Task objective —
Nothing but the lines from the one with "The image size is (608, 426)." through the end of the data should be set down, each exactly as written, and no picture should be included.

[[ Records provided, beginning ]]

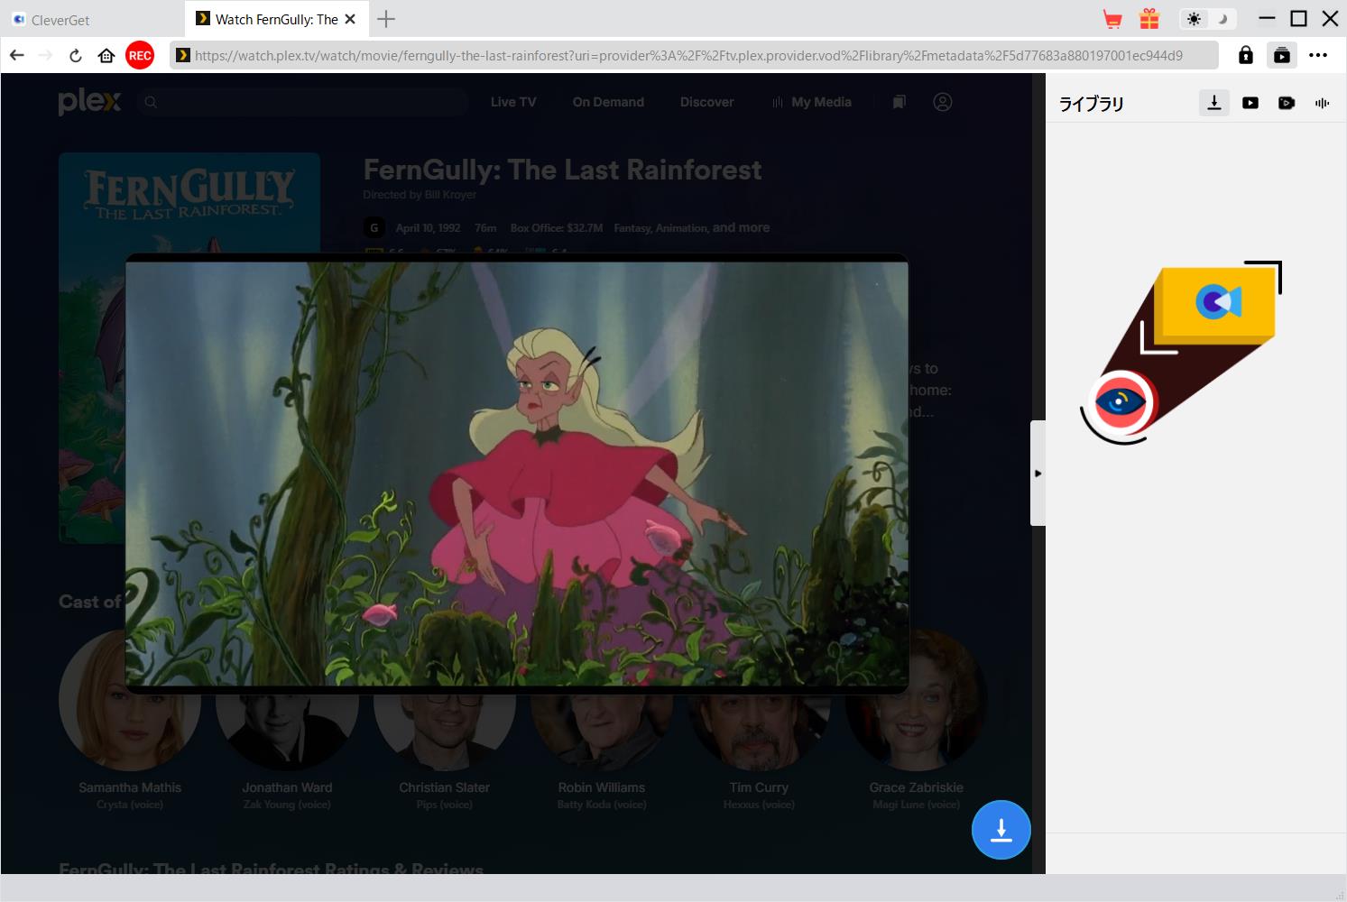Show the audio waveform tab in library
1347x902 pixels.
point(1322,103)
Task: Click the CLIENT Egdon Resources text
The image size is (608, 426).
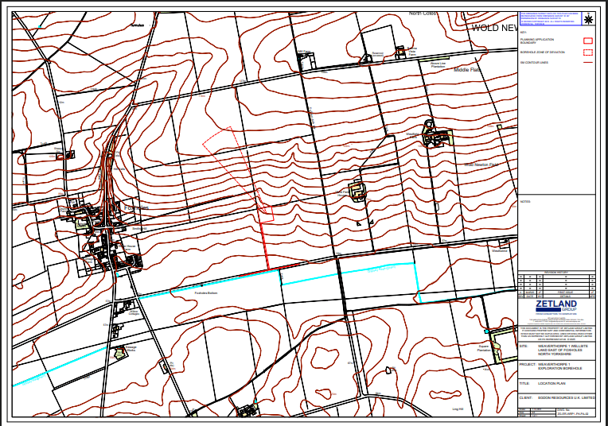Action: pyautogui.click(x=566, y=397)
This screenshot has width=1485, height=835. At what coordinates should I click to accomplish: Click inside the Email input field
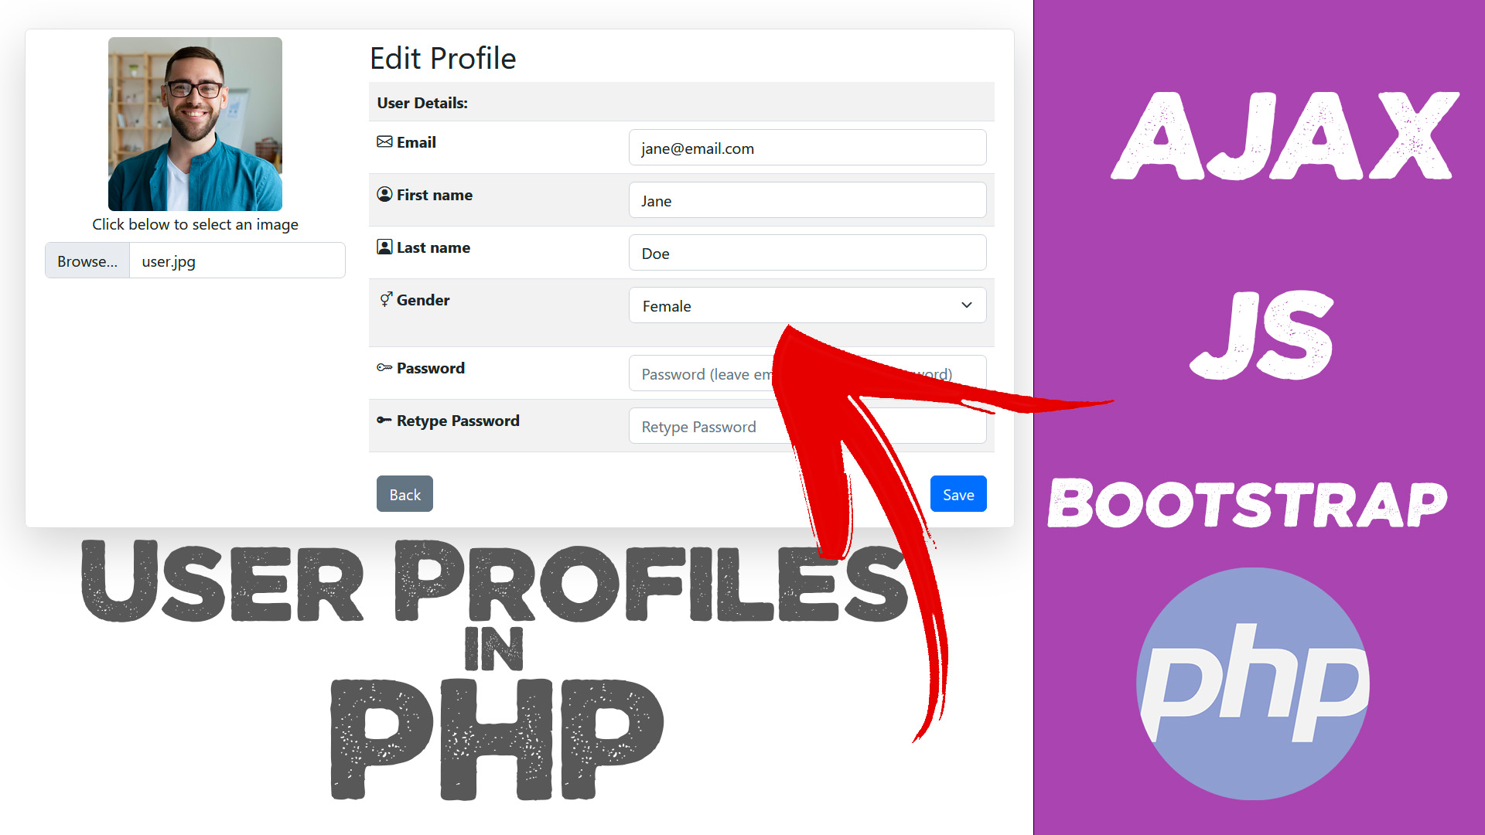tap(806, 149)
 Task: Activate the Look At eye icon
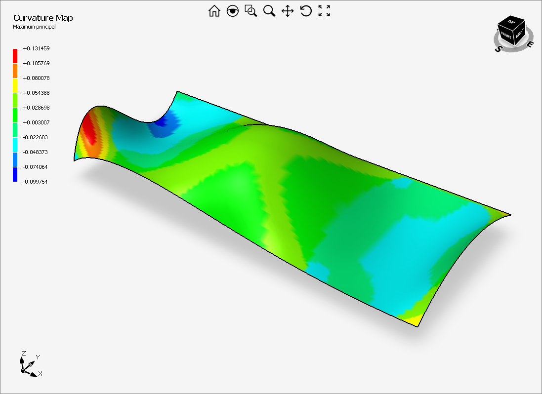[x=232, y=11]
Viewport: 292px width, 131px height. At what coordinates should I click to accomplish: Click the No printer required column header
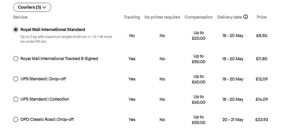pyautogui.click(x=162, y=17)
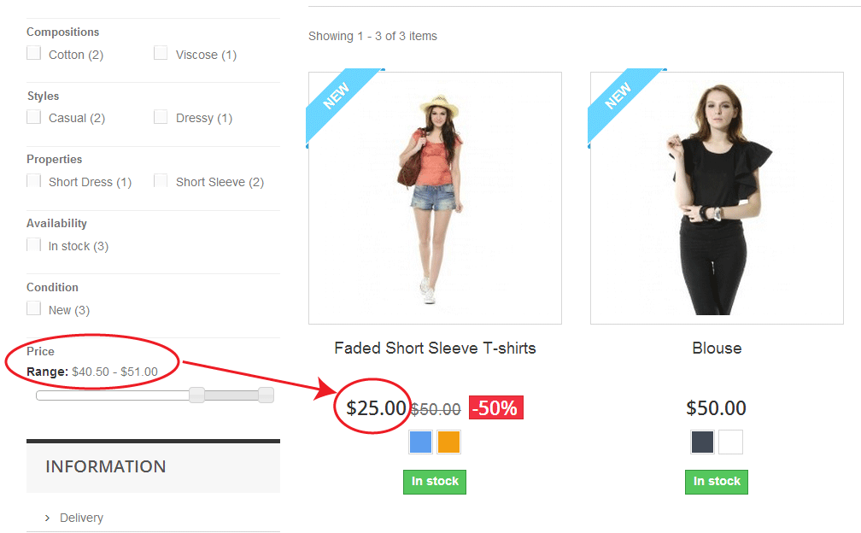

[[ Records provided, end ]]

Written solution —
The image size is (608, 426).
Action: pyautogui.click(x=566, y=397)
This screenshot has width=1485, height=835. At what coordinates should I click to accomplish: Click inside the Email input field
tap(806, 149)
 Task: Activate the Look At eye icon
[x=232, y=11]
Viewport: 292px width, 131px height. At what coordinates should I click to accomplish: Click the No printer required column header
pyautogui.click(x=162, y=17)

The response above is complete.